I’m trying to run a software on aws batch that requires a few reference directories / data packs. We’ve been advised to store these on S3 and stream them to the EC2 using nextflow instead of doing things manually in the process like "aws s3 cp s3://ref_dir ./ "
I cannot work out the best way to feed these into the processes. We did something like below for one of the software using a channel.
Channel.fromPath('s3://bucket/samplesheets/samples.csv')
.splitCsv(header: true)
.map {row ->
def meta = [
sample_id: row.sample_id,
condition: row.condition
]
// emit this meta data + an S3 path
def s3_R1_path = "s3://bucket/fastqs/${row.sample_id}_R1_001.fastq.gz"
def s3_R2_path = "s3://bucket/fastqs/${row.sample_id}_R2_001.fastq.gz"
def ref_dir = "s3://bucket/hash/"
tuple(meta, file(s3_R1_path), file(s3_R2_path), file(ref_dir), file(pcgr_dir))
}
.set { sample_channel }
I was striving for something where I could use params but have seen that this is not their intended use, and nextflow wont stream data if its not in the input.
Is the best way to attach the reference dirs to each sample, like in my first channel?
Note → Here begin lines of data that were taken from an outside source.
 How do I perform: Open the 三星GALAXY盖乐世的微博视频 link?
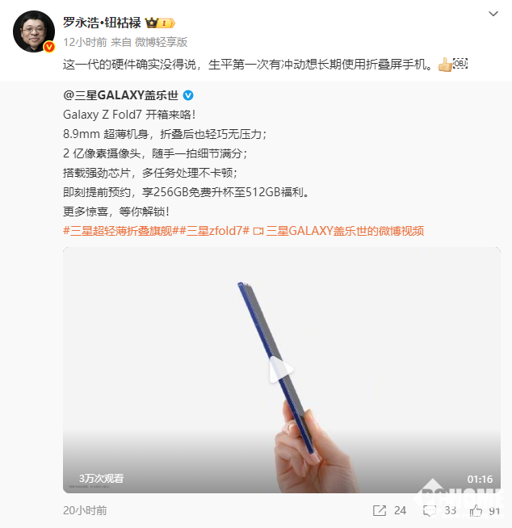(x=345, y=231)
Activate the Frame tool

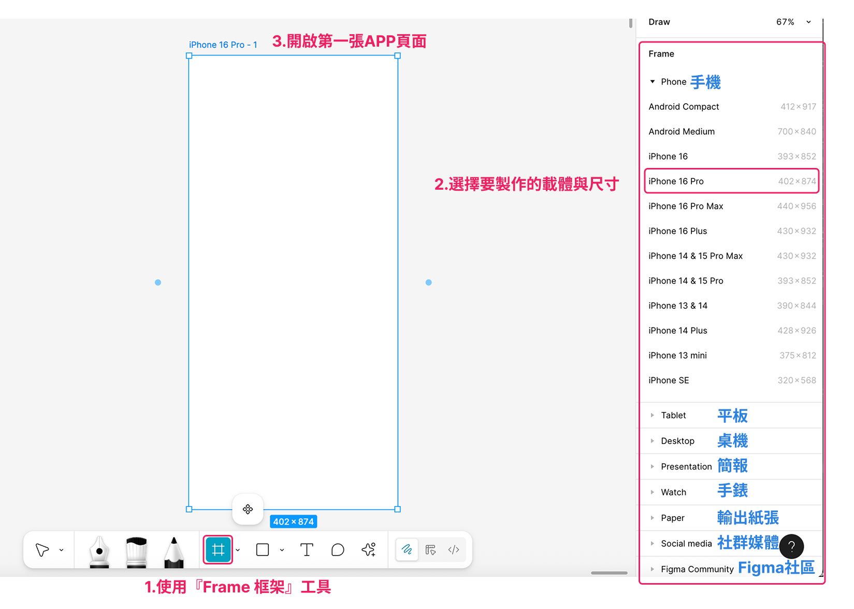click(218, 550)
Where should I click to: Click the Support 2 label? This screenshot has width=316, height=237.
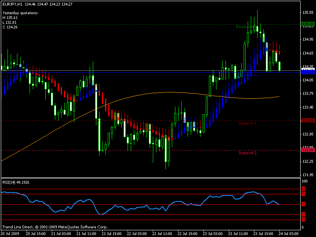[247, 153]
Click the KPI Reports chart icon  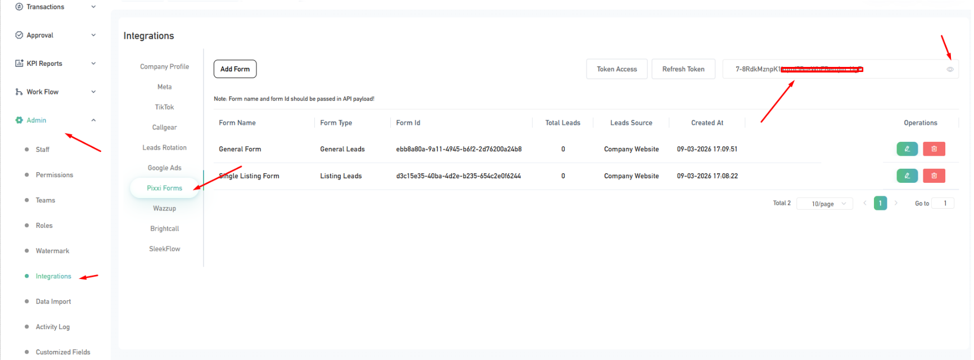(x=19, y=64)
What if I’m combining a few data packs to be used across a few different samples, how can I reference one version out of multiple? (I guess could put in samplesheets)
process ANNOTATE_VCF {
input:
tuple val(meta), path(raw_vcf)
script:
software ... --ref_dir ${params.ref_dir}
}
Tried this too and had no luck
process ANNOTATE_VCF {
input:
tuple val(meta), path(raw_vcf), path ('s3://bucket/new_dir/ref_dir'}
script:
software ... --ref_dir ./new_dir/ref_dir
}